The Israelites seem to have asked for a king from an unthankful caprice and waywardness. To punish them, God gave them a king after their own heart, Saul, the son of Kish, a Benjamite; of whom the text speaks in these terms: "I gave them a king in Mine anger, and took him away in My wrath."
I. Saul, the king whom God gave them, had much to recommend him to minds greedy of the dust of the earth. He was brave, daring, resolute; gifted, too, with strength of body as well as of mind a circumstance which seems to have attracted their admiration. Both his virtues and his faults were such as became an Eastern monarch, and were adapted to secure the fear and submission of his subjects.
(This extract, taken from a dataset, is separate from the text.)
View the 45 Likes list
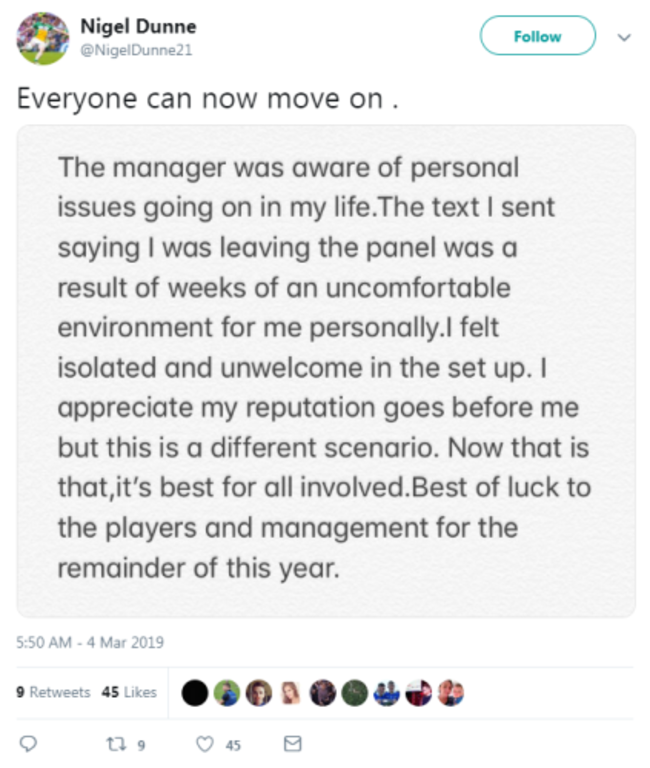The width and height of the screenshot is (650, 768). coord(127,692)
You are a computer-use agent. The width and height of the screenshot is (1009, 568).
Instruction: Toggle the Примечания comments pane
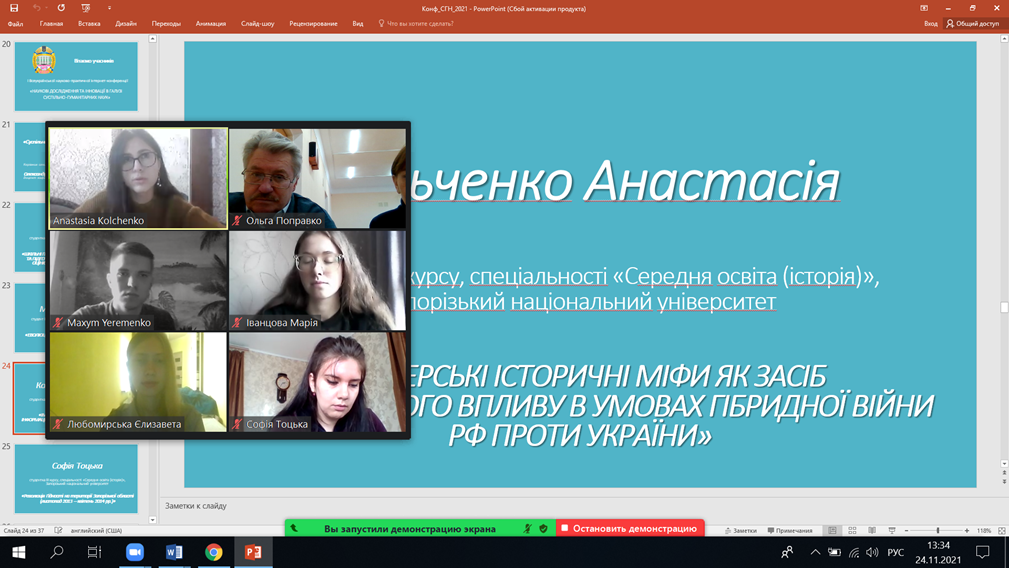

Pride, haughtiness, obstinacy, reserve, jealousy, caprice, these, in their way, were not unbecoming qualities in the king after whom their imaginations roved. On the other hand, the better parts of his character were of an excellence sufficient to engage the affection of Samuel himself.
II. Why was Saul marked for vengeance from the beginning? Is his character so essentially faulty that it must be thus distinguished for reprobation above all the anointed kings after him? This question leads us to a deeper inspection of his character. Now we know the first duty of every man is the fear of God a reverence for His Word, a love of Him, and a desire to obey Him; and besides, it was peculiarly incumbent on the king of Israel, as God's vicegerent, by virtue of his office, to promote His glory whom his subjects had rejected. Now Saul lacked this one thing. It would appear that he was never under the abiding influence of religion or, in Scripture language, the fear of God however he might be at times moved and softened. Mere natural virtue wears away, when men neglect to deepen it into religious principle. Saul appears in his youth to be unassuming and forbearing; in advanced life he is not only proud and gloomy (as he ever was in a degree), but cruel, resentful, and hardhearted, which he was not in his youth. He began by consulting Samuel as a diviner; this showed the direction of his mind. It steadily persevered in its evil way and he ends by consulting a professed sorceress at Endor. Unbelief and wilfulness are the wretched characteristics of Saul's history an ear deaf to the plainest commands, a heart hardened against the most gracious influences.
J. H. Newman, Parochial and Plain Sermons, vol. iii., p. 29.
I. There are other graves worse than the graves which lie in the churchyard. The grave of which Hosea and Isaiah speak is partly the grave of Israel's fallen state, and partly the consequence of that fallen state their captivity at Babylon. Of every grave, physical and moral, Christ is the destruction. His own grave was a grave annihilated, simply because He was in it.
II. There are Kibroth-hattaavahs, "graves of lust." Do you wish to escape from that lust? Have you been wrestling to get out, and you cannot? It is a resurrection, it requires the supernatural agency of a resurrection. There is only one can do it, and that one is Christ. Use that Conqueror's hand; take Christ into your heart, and realize Him there. He will break through that iron-bound gate of the moral death in which you lie, and He will say to that evil which is enthralling you, "Oh grave, I will be thy destruction."
III. There is another state a soul which has once tasted life, life from God. But now it is gone. The spiritual life is fled, it is in the dust, it cannot lift itself up again. Who will roll away the stone? What shall we do? Believe in the resurrection. The heart that has Christ in it cannot be a sepulchre long. He will make the way through as surely as He did in the sepulchre at the garden.
J. Vaughan, Fifty Sermons, 9th series, p. 69.
Reference: Hosea 13:14 . H. Melvill, Penny Pulpit, No. 1994.